The researchers obtained hourly O3 concentrations from 533 air quality monitors between 2001 and 2016. They defined ozone concentration in terms of moving 8-hour averages (the average value of the 8-hour maximum O3 concentration on a given day). During the study period, the mean concentrations of O3 were 31.2 ppb. The time-series plot showed the national average daily 8-hour maximum O3 concentration; there were days when air quality standard O3 concentrations (60 ppb for each 8-hour average) were exceeded. The researchers divided personal exposure into two separate methods, one assigned to the individual’s city, county, and district administrative entities according to their place of residence and the other using their address data to determine latitude and longitude coordinates. Researchers then determined personal exposure using the inverse distance weighting method.

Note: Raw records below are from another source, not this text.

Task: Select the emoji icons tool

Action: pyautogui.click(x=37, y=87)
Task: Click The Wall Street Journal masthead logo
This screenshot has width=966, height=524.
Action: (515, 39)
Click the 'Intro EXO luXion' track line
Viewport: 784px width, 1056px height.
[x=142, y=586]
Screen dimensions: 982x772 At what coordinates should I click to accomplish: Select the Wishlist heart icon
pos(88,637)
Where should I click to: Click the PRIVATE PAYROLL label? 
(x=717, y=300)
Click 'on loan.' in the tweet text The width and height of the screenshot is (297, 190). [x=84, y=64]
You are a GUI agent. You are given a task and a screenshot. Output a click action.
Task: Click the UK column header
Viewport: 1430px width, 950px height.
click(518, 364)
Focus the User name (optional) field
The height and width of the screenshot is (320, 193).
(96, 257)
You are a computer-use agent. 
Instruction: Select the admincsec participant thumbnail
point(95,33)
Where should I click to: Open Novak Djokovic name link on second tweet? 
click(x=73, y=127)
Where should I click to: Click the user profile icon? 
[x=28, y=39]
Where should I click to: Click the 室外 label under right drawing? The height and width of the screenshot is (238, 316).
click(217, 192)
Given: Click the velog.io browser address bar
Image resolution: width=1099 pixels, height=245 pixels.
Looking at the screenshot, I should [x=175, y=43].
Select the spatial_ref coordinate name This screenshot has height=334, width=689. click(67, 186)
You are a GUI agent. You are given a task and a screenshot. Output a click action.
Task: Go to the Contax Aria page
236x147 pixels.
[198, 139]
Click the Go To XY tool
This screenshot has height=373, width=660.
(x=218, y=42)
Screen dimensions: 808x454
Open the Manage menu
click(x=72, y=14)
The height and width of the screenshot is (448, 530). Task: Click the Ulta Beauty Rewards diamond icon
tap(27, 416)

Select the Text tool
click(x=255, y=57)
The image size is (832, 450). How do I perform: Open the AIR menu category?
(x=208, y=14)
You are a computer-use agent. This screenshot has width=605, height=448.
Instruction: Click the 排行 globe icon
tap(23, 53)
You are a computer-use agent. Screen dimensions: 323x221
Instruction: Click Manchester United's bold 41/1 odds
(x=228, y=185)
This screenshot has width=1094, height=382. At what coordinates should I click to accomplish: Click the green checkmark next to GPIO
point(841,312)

The study outcome was cause-specific mortality and incidence of ESRD. During the study period, there were 5957 cases of ESRD and 6768 deaths. The researchers found that in both the district and individual-address models, the moving O3 average was associated with an increased risk of ESRD and all-cause mortality. To adjust for the potential effects of other measured pollutants, the research team used a two-pollutant model. However, associations between O3 exposure and study outcomes remained significant even after adjusting for nitrogen dioxide. The hazard ratio (HR) value for the district-level assessment was 1.025 (95% CI, 1.014-1.035); the HR value for the point-level assessment was 1.040 (95% CI, 1.035-1.045).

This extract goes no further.